Energy from last night’s leftovers

While the business model seems lucrative –– basically taking trash and turning it into money, “There are barriers to entry,” says Radom, pointing out that they had to put together some $25 million in financing to make the project work.

“The details and the minutiae are very complicated,” he tells ISRAEL21c. But he is not worried that the waste will run out one day.

“As long as there are people, there will be waste. In the US, the amount of variation, even in a bad year, shows they are not [generating] less waste,” says Radom.

All manner of organic waste is good to go in the Bluesphere system, from the pasta salad you didn’t eat last night to all the farm waste one can imagine. Anything that would normally be sorted in a green bin as organic waste is suitable.

Often overlooked as a renewable energy, waste-to-energy (WTE) — also called refuse-derived fuel (RDF) — is a growing segment in the renewable energy market. SBI Energy estimates the market will reach $29 billion by 2022.

Environmental advocates say this is one strategy the United States should take to reduce its dependence on foreign oil, while reducing climate-change-causing greenhouse gases and achieving green energy security.

WTE is still considered in its early stages in the US, but it has a lot of potential to solve problems beyond the carbon question. According to Bluesphere CEO Shlomi Palas, WTE diverts organic waste that would be buried in landfills and repurposes it for something positive.

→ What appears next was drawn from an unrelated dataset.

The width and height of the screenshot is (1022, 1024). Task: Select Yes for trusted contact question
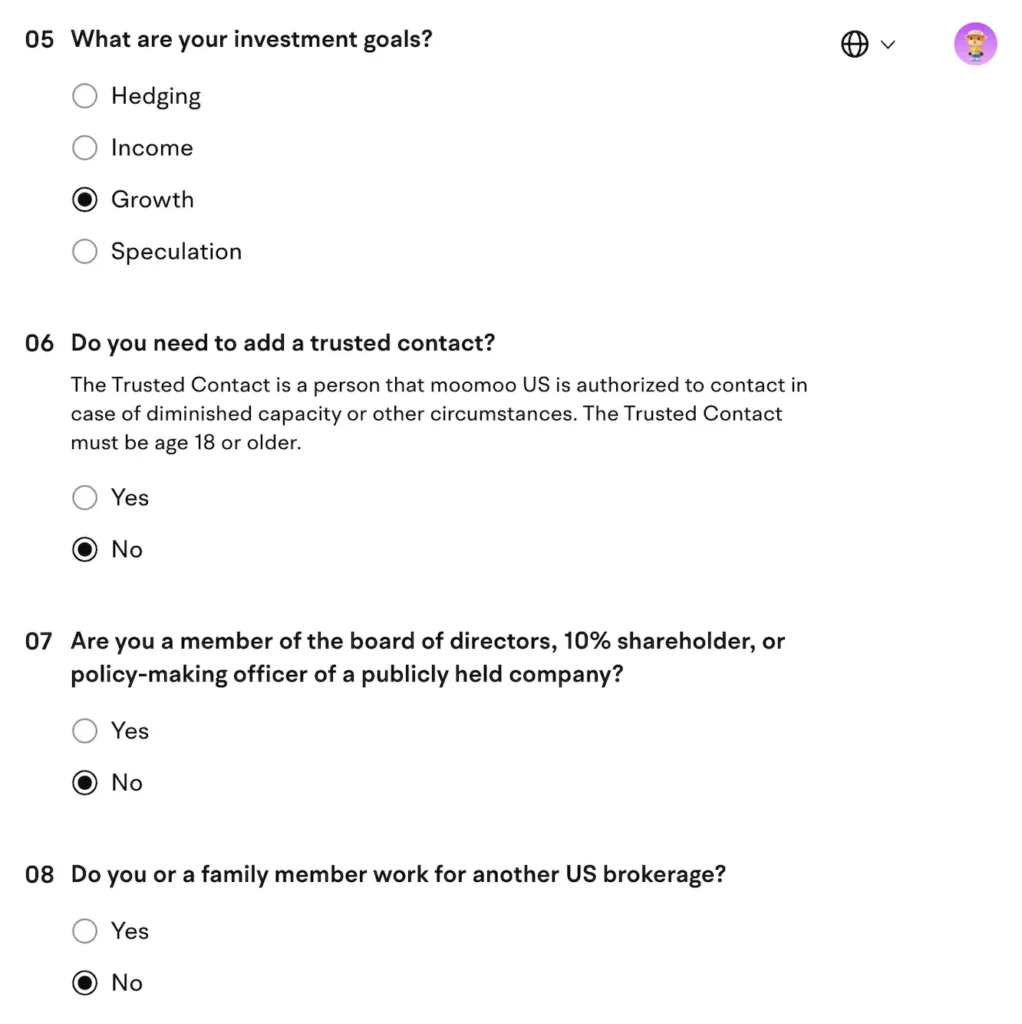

11 more Bluesphere plants planned

With the abundance of open land in the US, unlike in Europe, Americans have been slow to adopt the practice of turning organic matter into fuel. Some believe that the best solution is more WTE plants, but at the same time educating the packing industry so that fewer burnable materials will be sent to landfills.

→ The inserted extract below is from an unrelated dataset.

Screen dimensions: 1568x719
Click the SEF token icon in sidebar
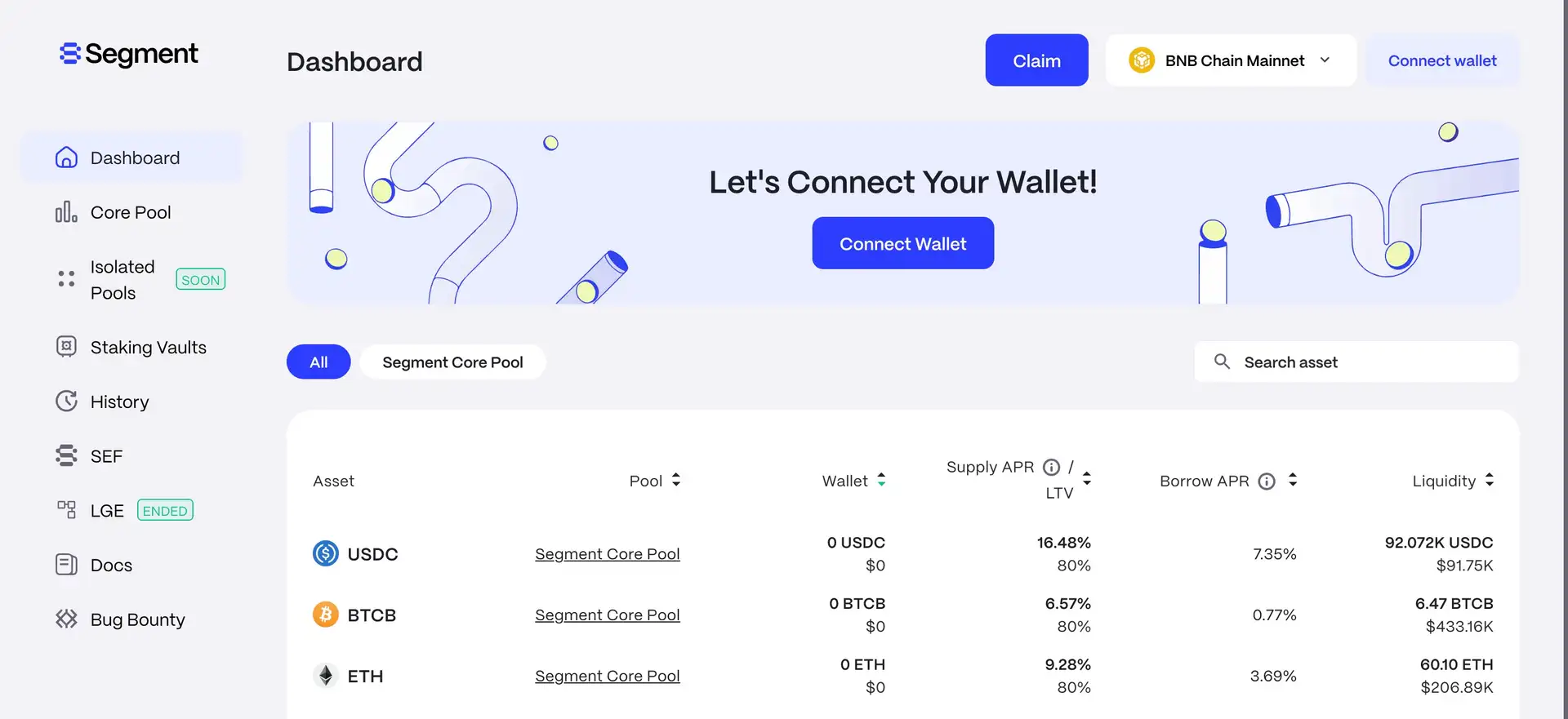[x=66, y=455]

New restrictions on burying waste in the US are expected to give Bluesphere a competitive edge.

To date, there are only about 200 biogas generating plants like it in the US, as compared to some 7,000 in Germany.

Bluesphere employs five people in Tel Aviv, two in the US and one in Africa. In addition to the plants in North Carolina and Rhode Island, 11 additional plants are on the drawing board, with six already under development.

“I would not say our product is superior,” says Radom. “It is energy and it is fungible. What’s unique is our approach. Other companies in the US tend to get involved in this business because they are farmers and have a lot of manure or are in the compost business or connected to the waste industry.

“We came in through another way,” he says, hinting that his skilled business team with Israeli chutzpah will be able to squeeze a lot of great green energy out of waste because they come from the energy business.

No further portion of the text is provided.